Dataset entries

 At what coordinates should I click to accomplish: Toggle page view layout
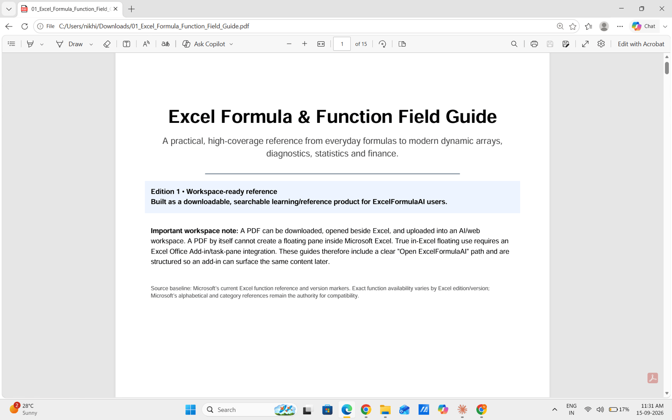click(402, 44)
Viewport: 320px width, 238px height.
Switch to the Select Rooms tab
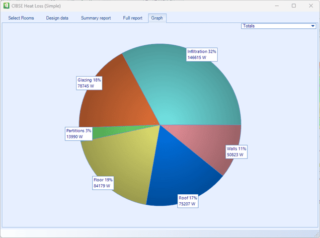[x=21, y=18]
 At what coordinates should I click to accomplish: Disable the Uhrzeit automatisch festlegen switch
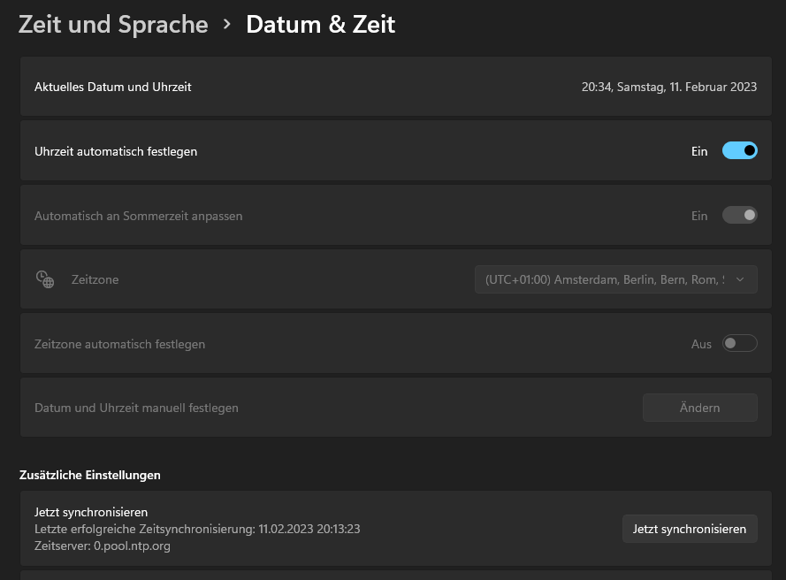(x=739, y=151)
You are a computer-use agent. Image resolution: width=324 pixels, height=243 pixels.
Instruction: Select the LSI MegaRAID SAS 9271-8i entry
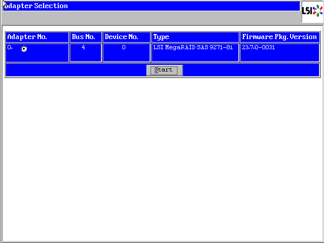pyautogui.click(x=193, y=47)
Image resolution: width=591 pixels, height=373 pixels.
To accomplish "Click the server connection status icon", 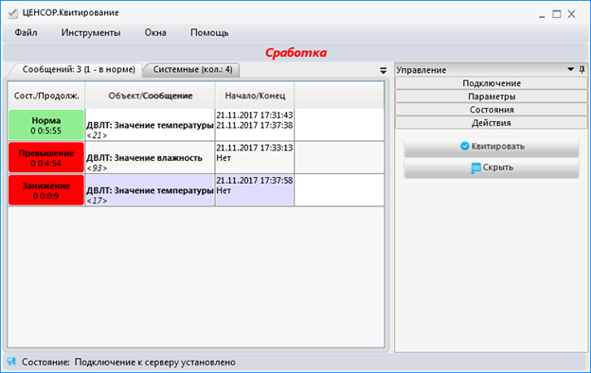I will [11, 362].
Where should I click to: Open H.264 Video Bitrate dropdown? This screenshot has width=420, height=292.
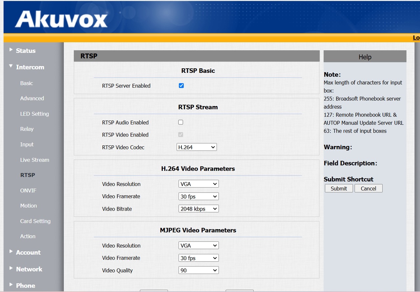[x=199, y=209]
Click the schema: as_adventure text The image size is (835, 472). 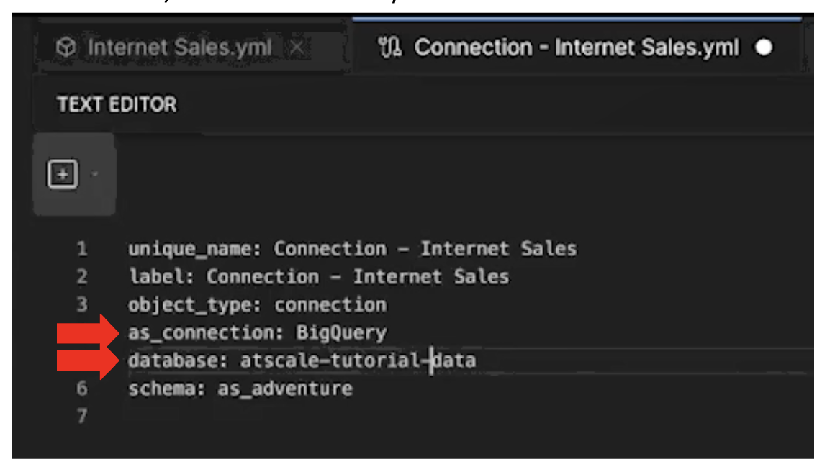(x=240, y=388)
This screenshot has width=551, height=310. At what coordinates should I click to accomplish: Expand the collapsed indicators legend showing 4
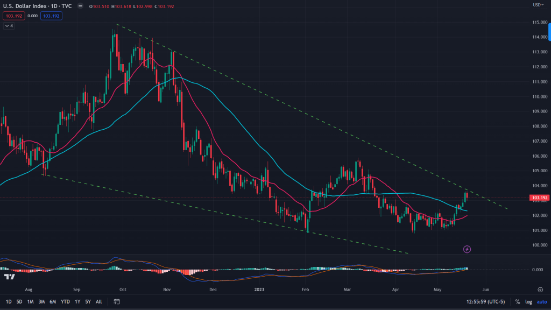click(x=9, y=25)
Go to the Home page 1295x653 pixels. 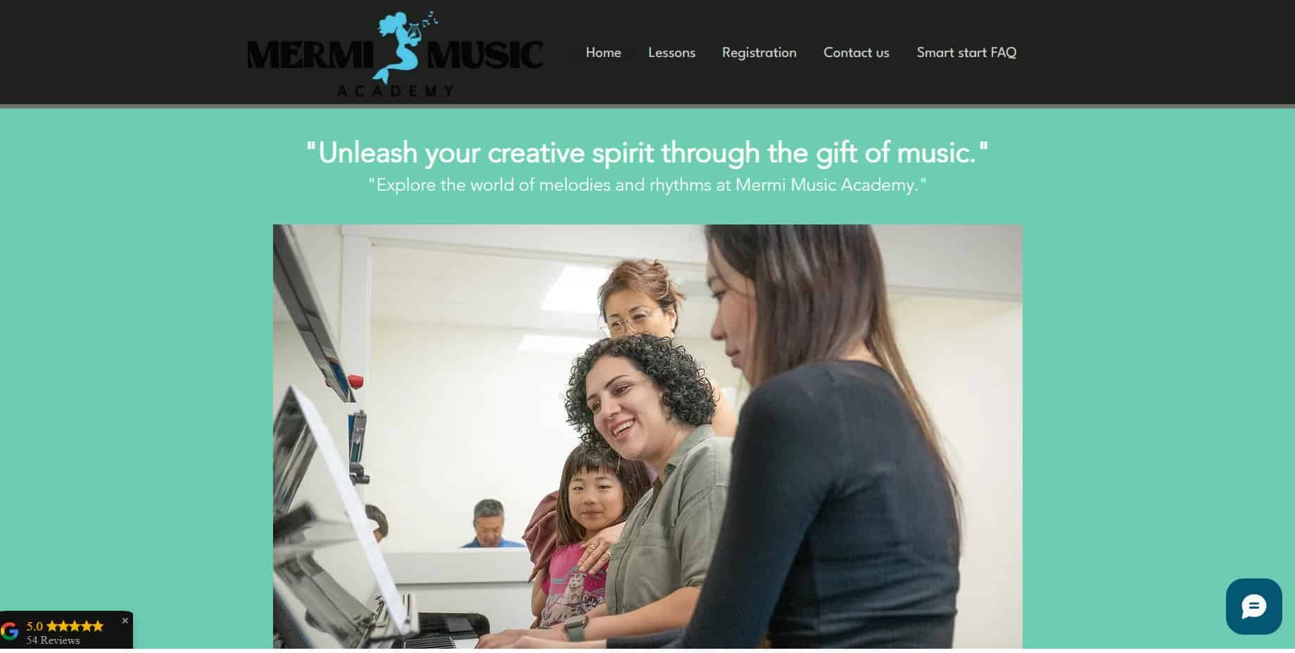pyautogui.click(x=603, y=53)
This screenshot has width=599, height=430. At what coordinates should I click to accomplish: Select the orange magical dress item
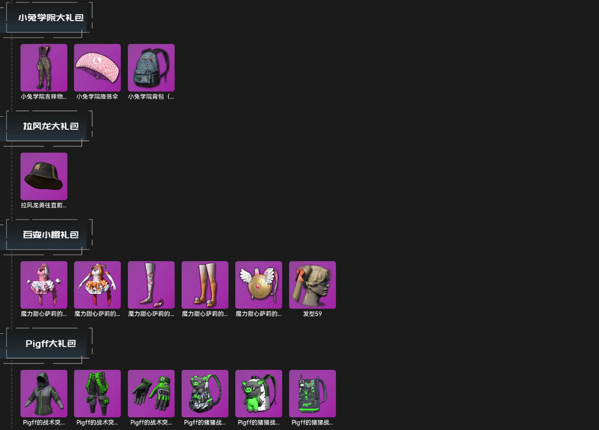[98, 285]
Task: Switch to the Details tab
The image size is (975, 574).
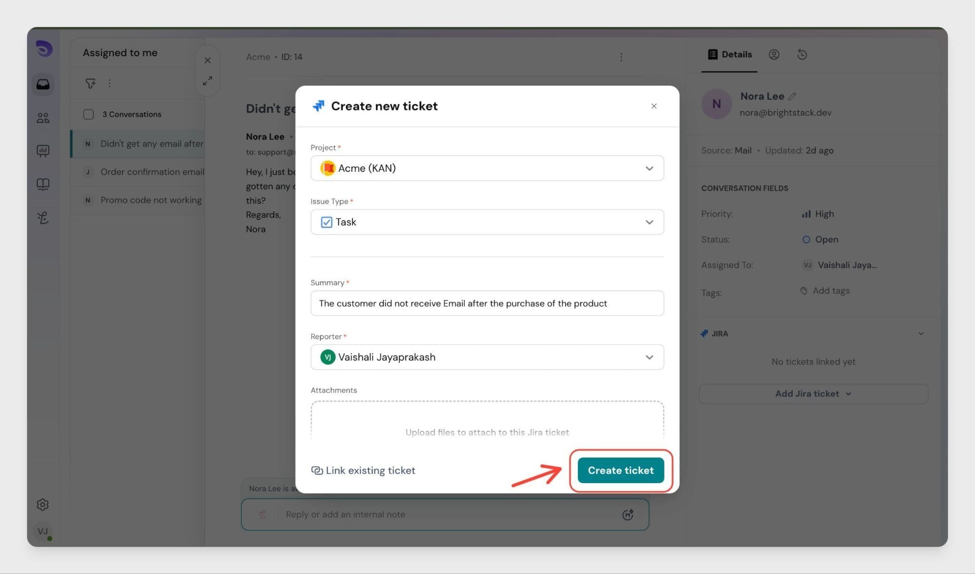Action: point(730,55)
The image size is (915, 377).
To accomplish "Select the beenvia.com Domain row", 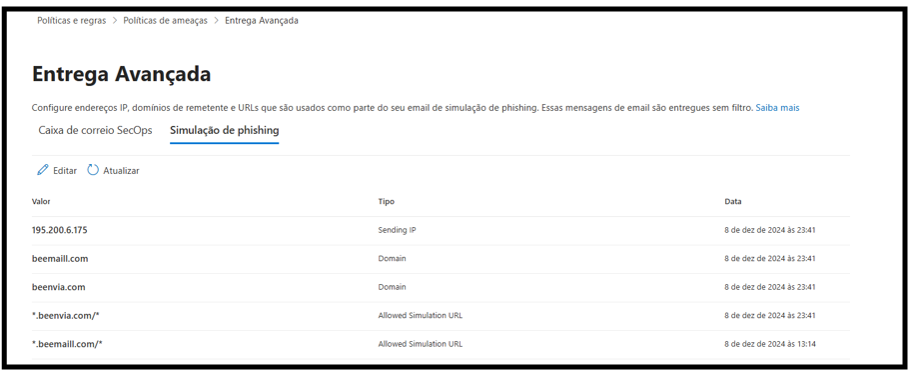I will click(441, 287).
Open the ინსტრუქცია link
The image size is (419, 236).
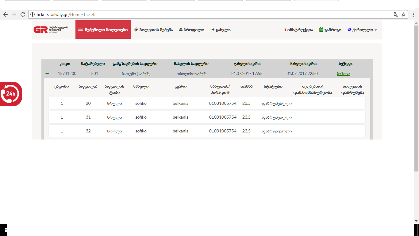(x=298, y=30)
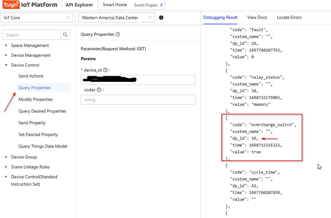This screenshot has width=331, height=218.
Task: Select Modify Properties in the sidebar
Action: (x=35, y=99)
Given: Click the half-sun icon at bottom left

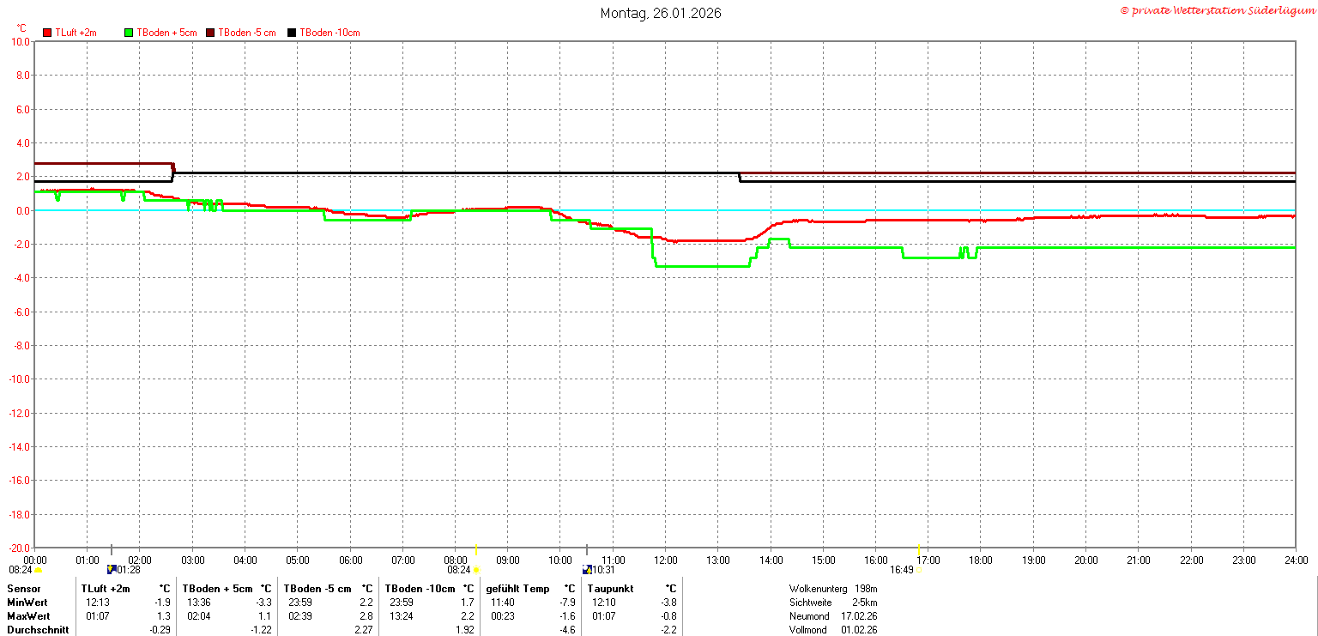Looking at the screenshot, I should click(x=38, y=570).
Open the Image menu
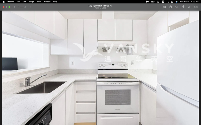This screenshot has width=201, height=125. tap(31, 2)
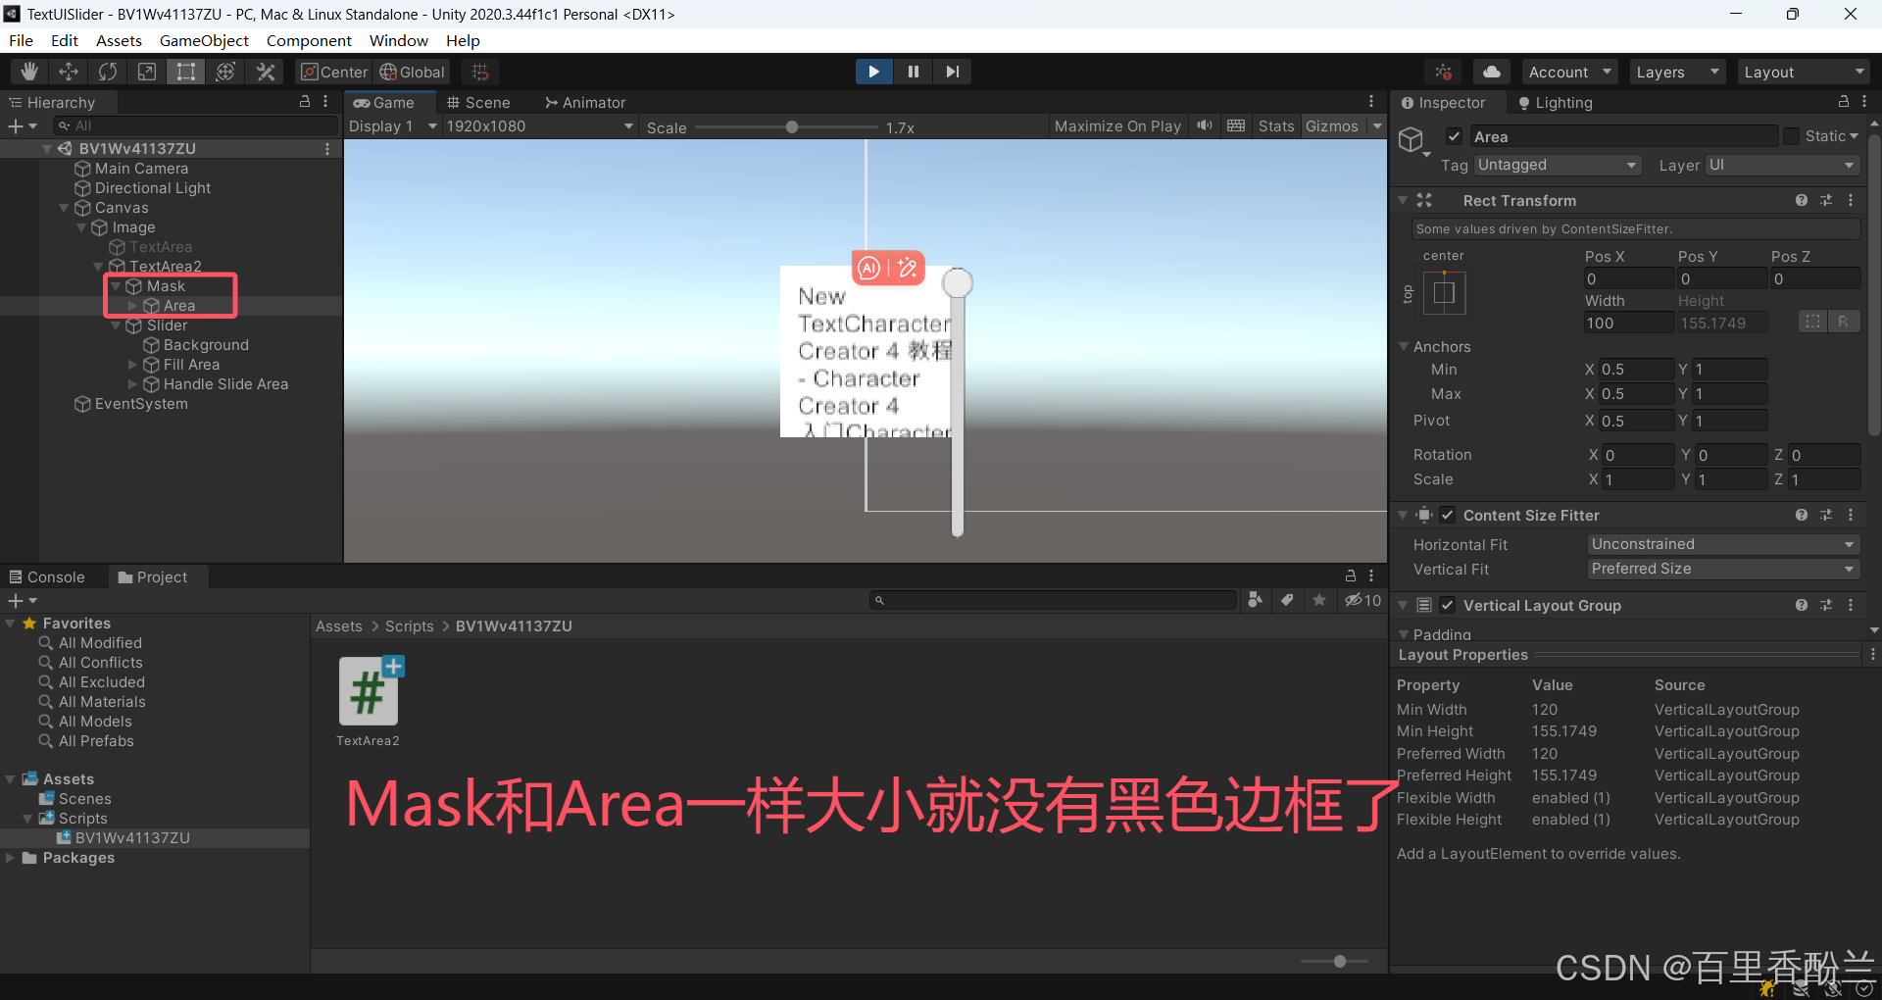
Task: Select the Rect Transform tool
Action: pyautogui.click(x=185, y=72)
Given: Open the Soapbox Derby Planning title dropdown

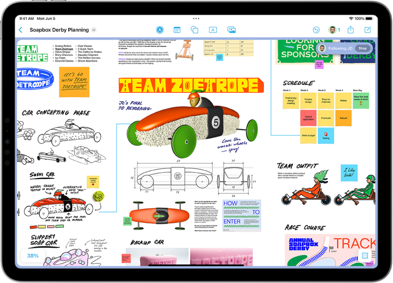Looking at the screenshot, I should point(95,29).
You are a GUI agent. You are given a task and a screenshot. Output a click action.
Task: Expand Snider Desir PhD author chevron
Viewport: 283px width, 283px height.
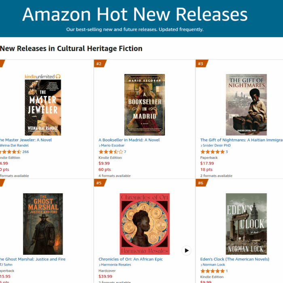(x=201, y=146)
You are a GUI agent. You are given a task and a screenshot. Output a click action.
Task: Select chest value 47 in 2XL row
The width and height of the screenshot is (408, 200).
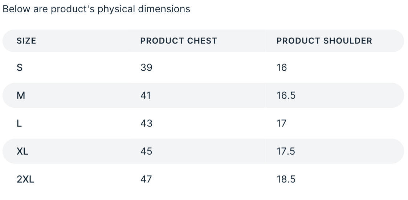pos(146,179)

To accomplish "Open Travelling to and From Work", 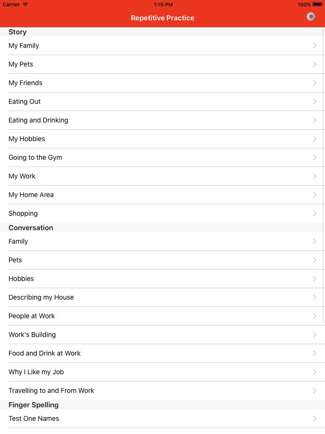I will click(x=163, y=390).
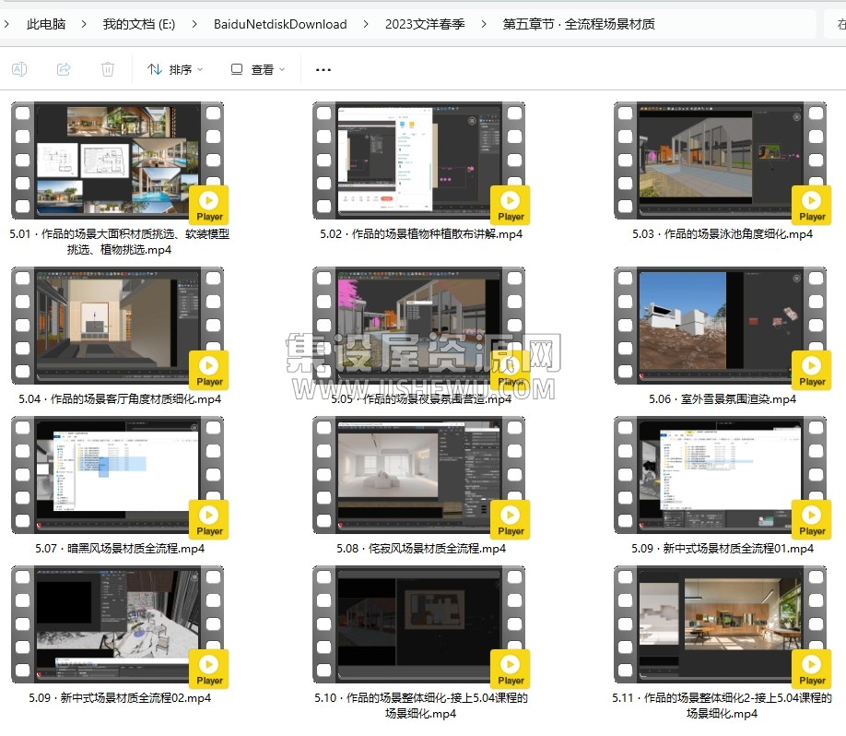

*TASK BRIEF*. Please return all lines from the records that hold the word "resolution".

*ANSWER*.
You are a computer-use agent. Image resolution: width=324 pixels, height=243 pixels.
Image resolution: width=591 pixels, height=373 pixels.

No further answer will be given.